-- Your task --
Quote word for word the lines starting at the line with "Click the Virtual Folder (가상 폴더) icon" and ending at the final line of the entries. Leave out any pictures.

Collected data entries
▶

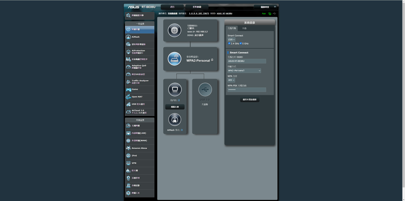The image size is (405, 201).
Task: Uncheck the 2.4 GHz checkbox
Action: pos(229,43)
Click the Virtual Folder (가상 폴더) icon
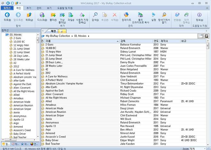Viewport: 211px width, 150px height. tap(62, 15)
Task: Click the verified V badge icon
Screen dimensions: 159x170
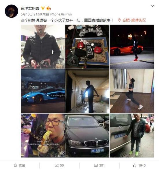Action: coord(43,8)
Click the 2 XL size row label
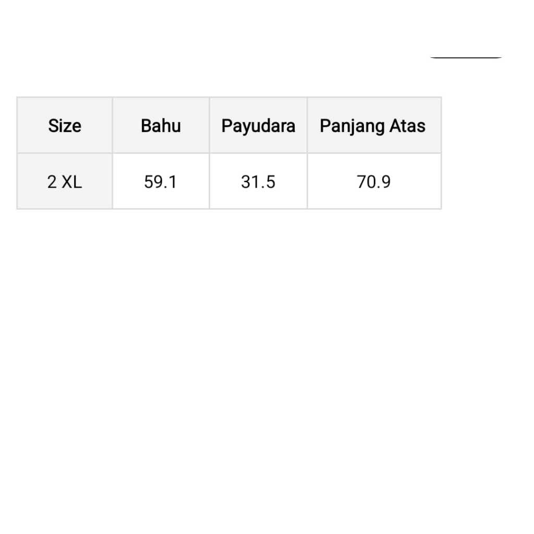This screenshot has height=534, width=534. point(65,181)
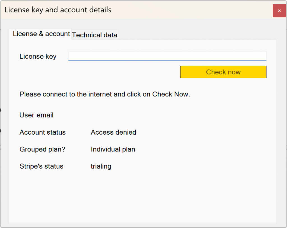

◀

-- Result of the task --
Click the Virtual Folder (가상 폴더) icon
Viewport: 211px width, 150px height. tap(62, 15)
Task: Click the verified V badge icon
Screen dimensions: 159x170
Action: coord(43,8)
Click the 2 XL size row label
This screenshot has height=534, width=534. point(65,181)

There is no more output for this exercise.